問36
浮腫の原因となるのはどれか。
この問題の分類段階2 理解正答の理由や選択肢の違いを整理する問題
正答:2
正答:2
リンパの戻りが悪くなれば、組織に水がたまる。正答は2。
水が組織にたまる仕組みを、4つの力の向きから判断できるか。
組織に水がたまるかどうかは、血管から水を押し出す力と、血管へ水を引き戻す力、血管の壁の漏れやすさ、そしてリンパによる排水の4つで決まる。押し出す力が高まる、引き戻す力が下がる、壁が漏れやすくなる、排水が滞る、のいずれでも水はたまる。リンパの戻りが減ることは排水の滞りにあたるので、記述2が正しい。誤肢は3つとも向きが逆である。引き戻す力が上がる、押し出す力が下がる、壁が漏れにくくなることは、いずれも水がたまりにくくなる方向に働く。

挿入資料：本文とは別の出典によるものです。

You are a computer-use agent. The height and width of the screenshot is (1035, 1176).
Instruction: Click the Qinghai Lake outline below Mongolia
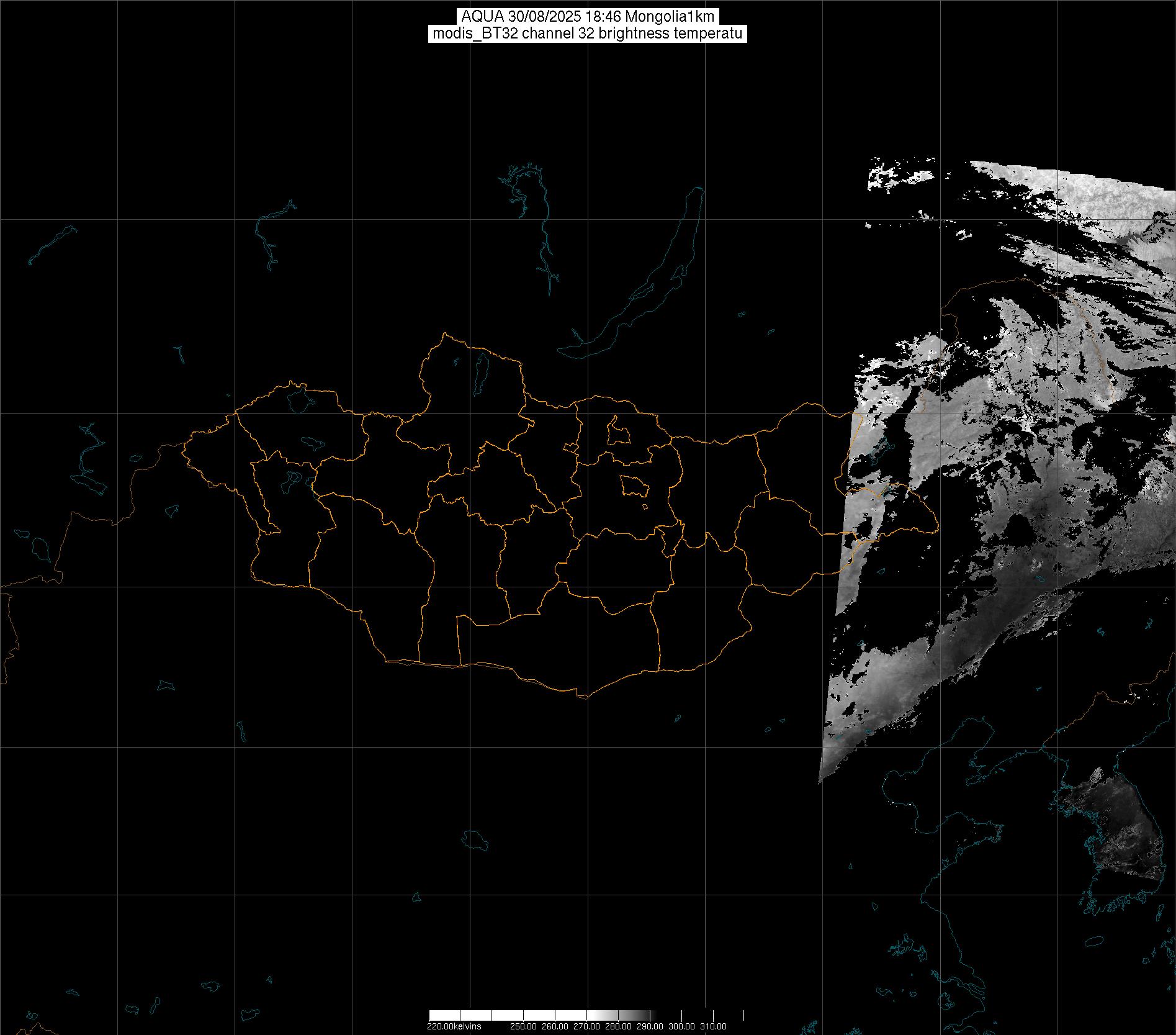[475, 841]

4つの要素それぞれに上がる・下がるがあるので、8通りの記述が作れる。要素と向きを2つ並べて表にしておけば、どの組み合わせが出ても即座に判定できる。設問は「原因となるのはどれか」なので、水がたまる方向の記述を選ぶ。
全身に及ぶ水腫の原因には、栄養の障害による血清蛋白の低下、うっ血性の心不全、急性と慢性の腎不全、ネフローゼ症候群、肝硬変、内分泌の障害がある。局所にとどまる水腫の原因には、打撲、静脈の戻りの障害、リンパの戻りの障害がある。心不全ではうっ血によって毛細血管の内圧が高まり、それが血液の膠質浸透圧を超えると水が血管の外へ出る。ネフローゼでは尿に蛋白が多く出て血清の蛋白が下がり、膠質浸透圧が低下して水が外へ出る。

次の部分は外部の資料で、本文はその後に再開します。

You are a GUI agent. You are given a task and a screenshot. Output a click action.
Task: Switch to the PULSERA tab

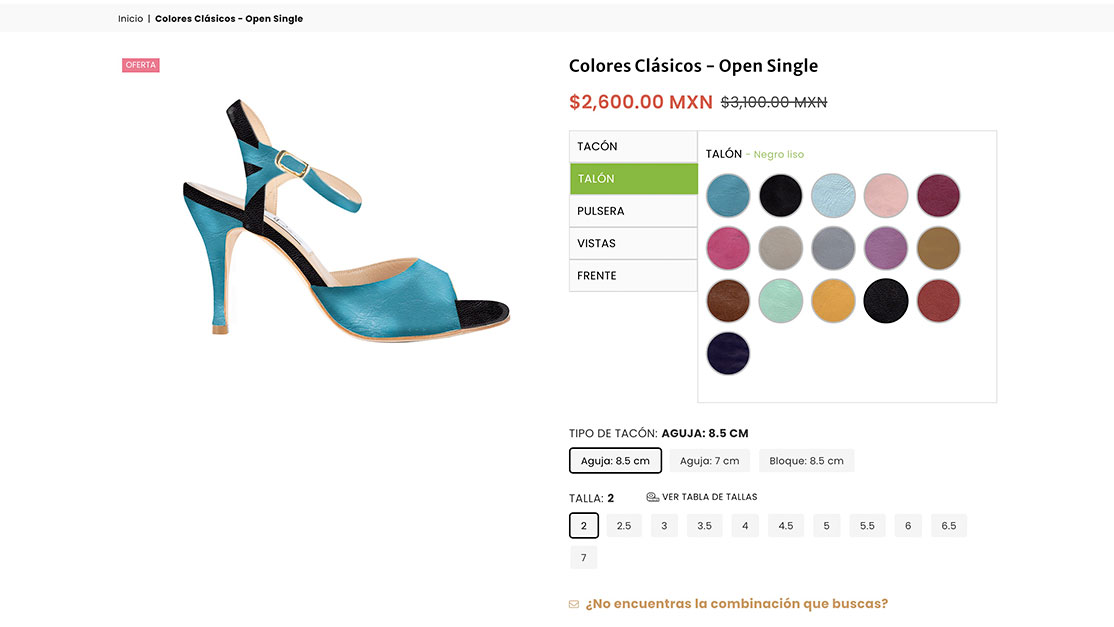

要素と向きを組み合わせて4肢を作る。解法は、(1) 4要素を書く、(2) 各肢の向きを判定、(3) 水がたまる方向のものを選ぶ。
浮腫の原因となるのはリンパ還流量の低下。膠質浸透圧の上昇・毛細血管内圧の低下・透過性の低下はいずれも水がたまりにくくなる方向。